### WRITTEN EXERCISE
Rewrite the records from the line with "Screen dimensions: 487x372" up to and including the line with "point(446,212)", swapping "alpha channel" for "transparency" and leaving everything else unchanged. Leave the pictures out of your answer.

### MATERIAL SHOWN
══════════════════════════════
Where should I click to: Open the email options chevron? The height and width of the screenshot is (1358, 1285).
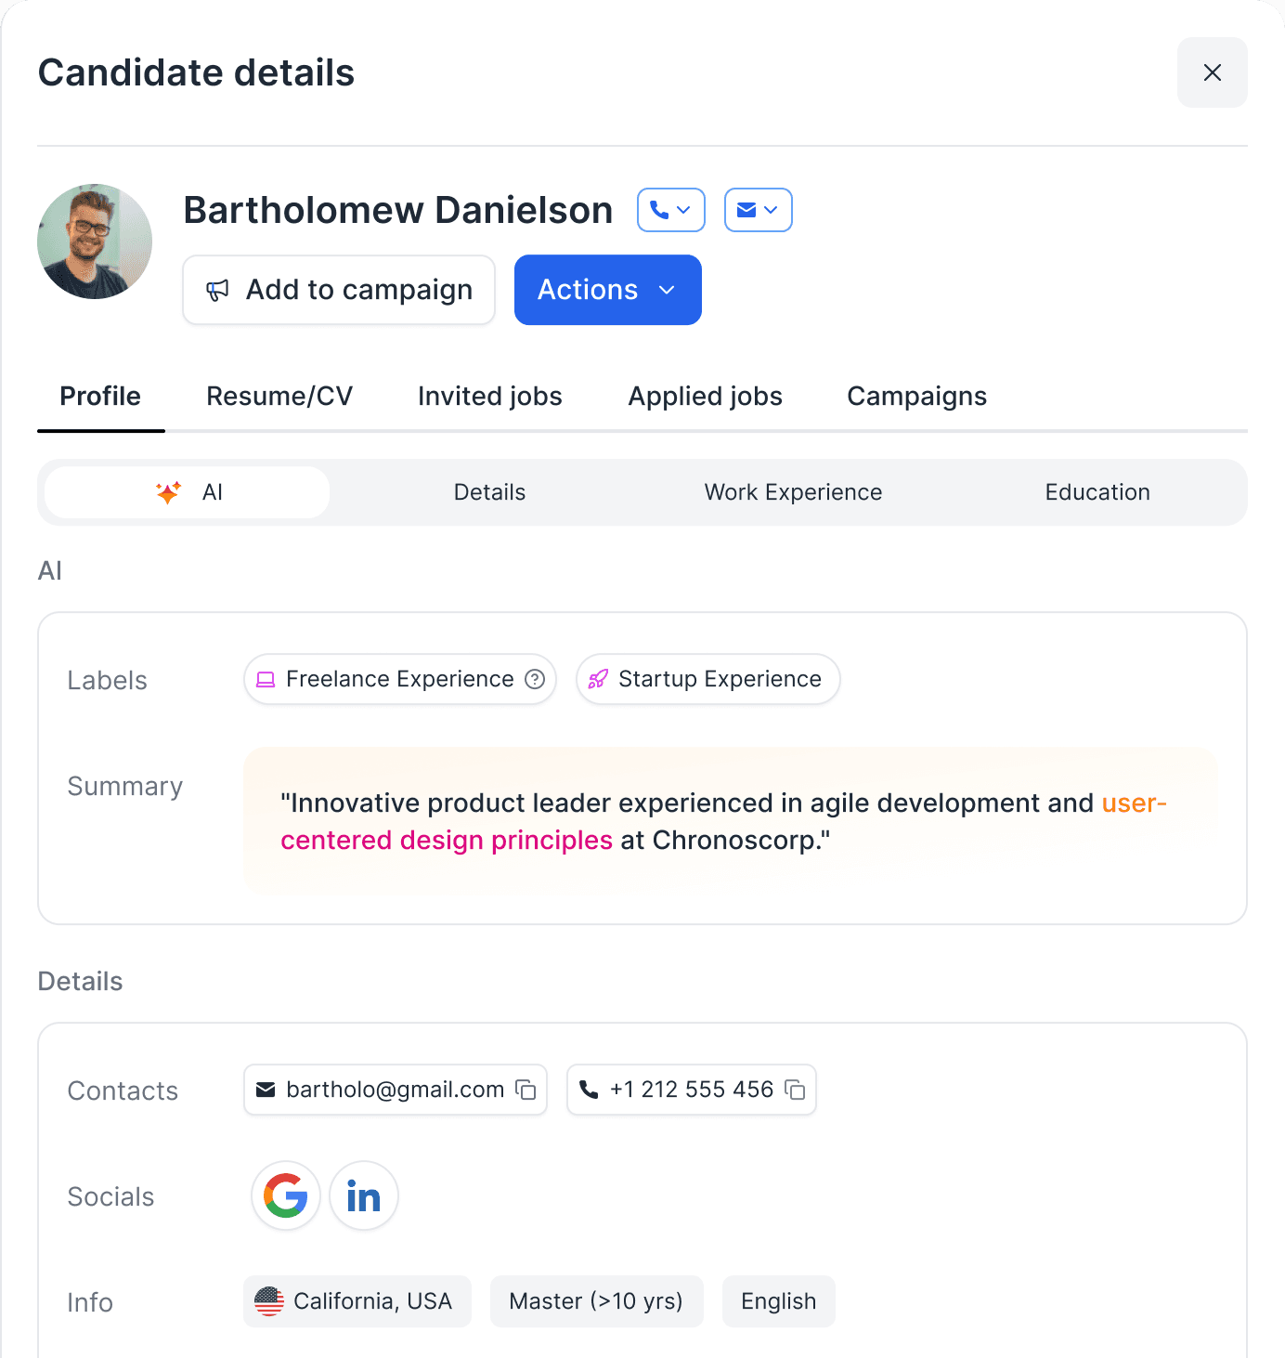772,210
══════════════════════════════
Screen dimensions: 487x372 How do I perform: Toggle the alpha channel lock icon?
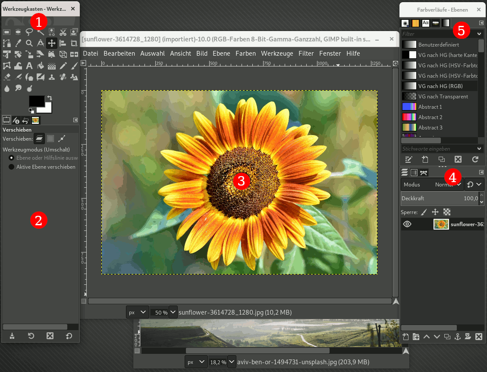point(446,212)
══════════════════════════════
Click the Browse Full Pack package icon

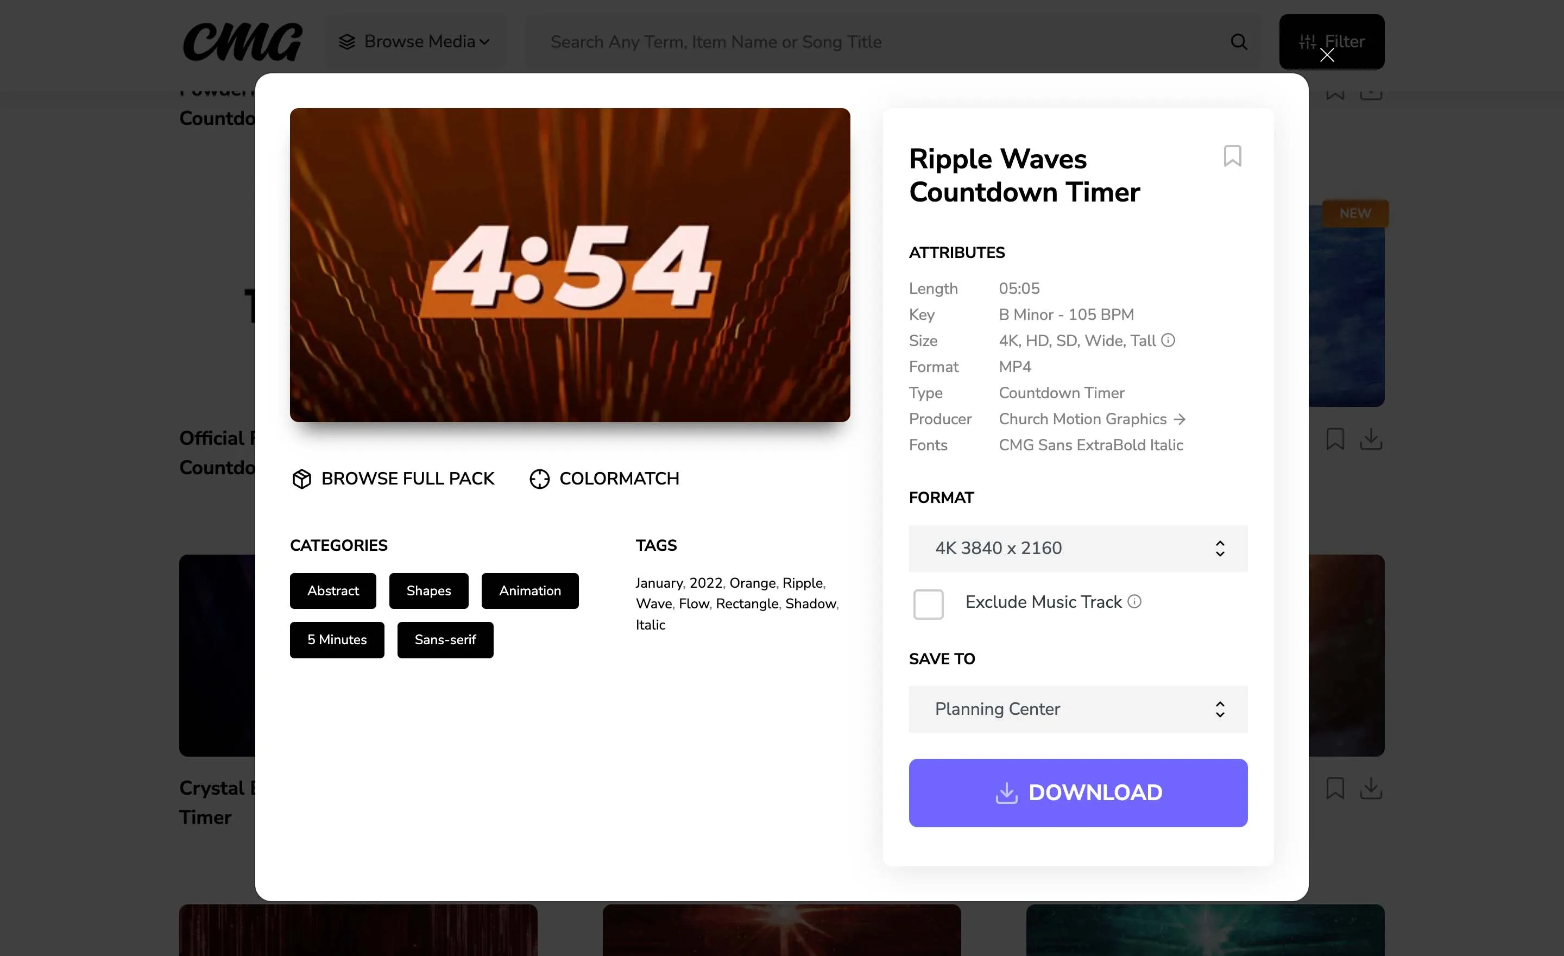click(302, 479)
══════════════════════════════
### ANSWER TO THE PROBLEM
Screen dimensions: 487x372 How do I perform: Toggle the transparency lock icon?
point(446,212)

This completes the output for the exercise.